The Big Job of Snow Clearing has Started – Remember Shoveling can increase heart attack risk


snow shovellingTHUNDER BAY – The job of cleaning up the snow, and snowdrifts across Thunder Bay has started. The City of Thunder Bay report that they are using all their resources to deal with the snowfall accumulation, and blowing snow as it clears arterial and collector streets. Crews have been out since 2AM Monday morning plowing mainlines and sidewalks, once these are completed they will then move into residential areas.

Snow removal crews will continue plowing throughout the day. Through Sunday afternoon, and evening, streets and sidewalks became increasingly difficult to navigate for both pedestrians and motorists.

The city advises, “Citizens are reminded that Calendar and Priority Winter Parking Regulations are in effect. Residents are asked to note the restrictions posted in their neighbourhoods. Residents can help by moving cars off roads to make it easier for plows to clear. No one should be parked on arterial and collector streets between 2AM and 7AM.

“When the temperature outside drops, our blood vessels narrow to prevent our bodies from losing heat. This is a natural response that can also put people with heart conditions and those involved in strenuous exercise at greater risk of having a heart attack,” says Dr. Holly Andersen, director of education and outreach at the Ronald O. Perelman Heart Institute of NewYork-Presbyterian Hospital/Weill Cornell Medical Center.

Shoveling snow is one of the most strenuous and dangerous winter exercise activities. It can raise blood pressure, and coupled with the effects of colder temperatures, shoveling can increase heart attack risk drastically.

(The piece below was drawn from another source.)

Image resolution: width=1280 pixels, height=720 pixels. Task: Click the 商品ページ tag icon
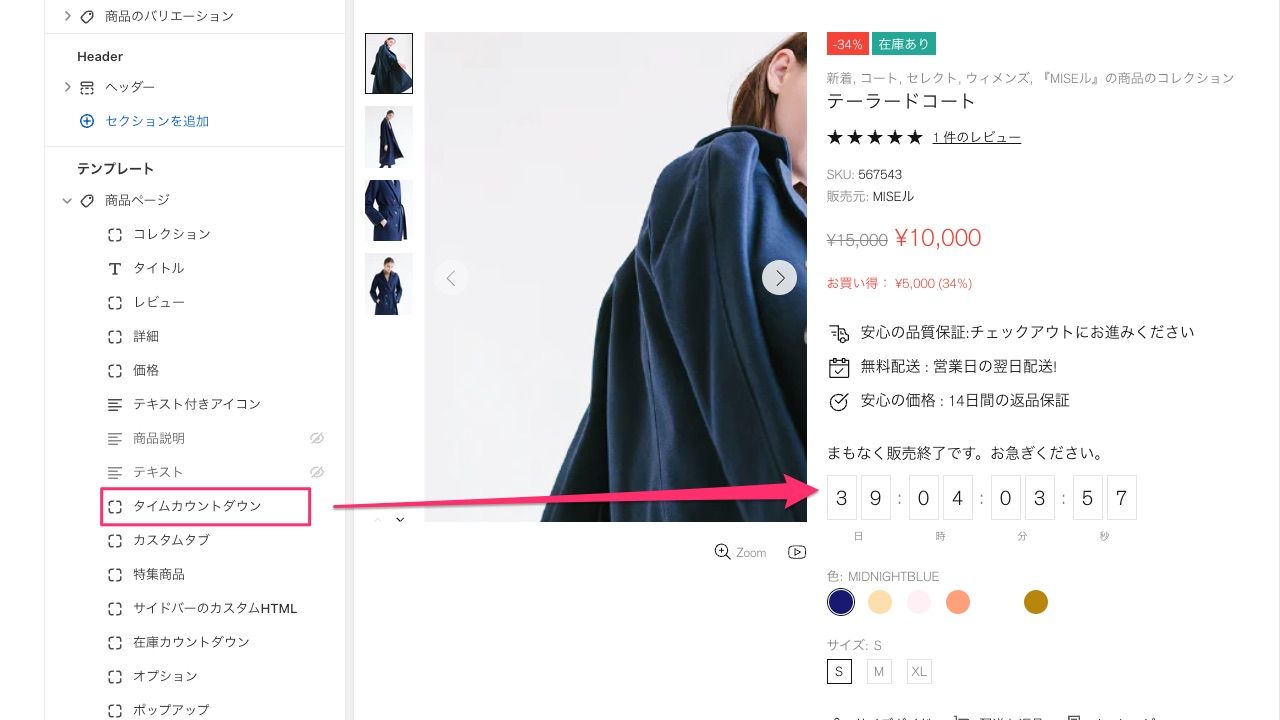[87, 200]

Dr. Andersen offers the following tips for safe shoveling and maintaining a healthy heart this winter:

  • Warm up. Warm up with stretching and light activity before shoveling, exercising, or beginning more strenuous physical activities;
  • Bundle up. When going out to shovel, always wear a scarf over your mouth and nose to warm the air before you breathe in, and dress in layers. Layering clothes underneath a windproof and waterproof outer shell helps maintain body heat;
  • Push the shovel. It is less strenuous to push the snow rather than lifting it, and this reduces the risk of overexerting yourself;
  • Take breaks. You should take frequent breaks while shoveling to give your muscles, especially your heart muscle, a chance to relax. You may also consider sharing the work with a friend to make the workload lighter and ensure that you are not alone in the event of an emergency;
  • Consult a doctor. If you are over the age of 50, overweight, out of shape or have suffered a heart attack, you should consult a doctor before shoveling snow or starting any exercise routine.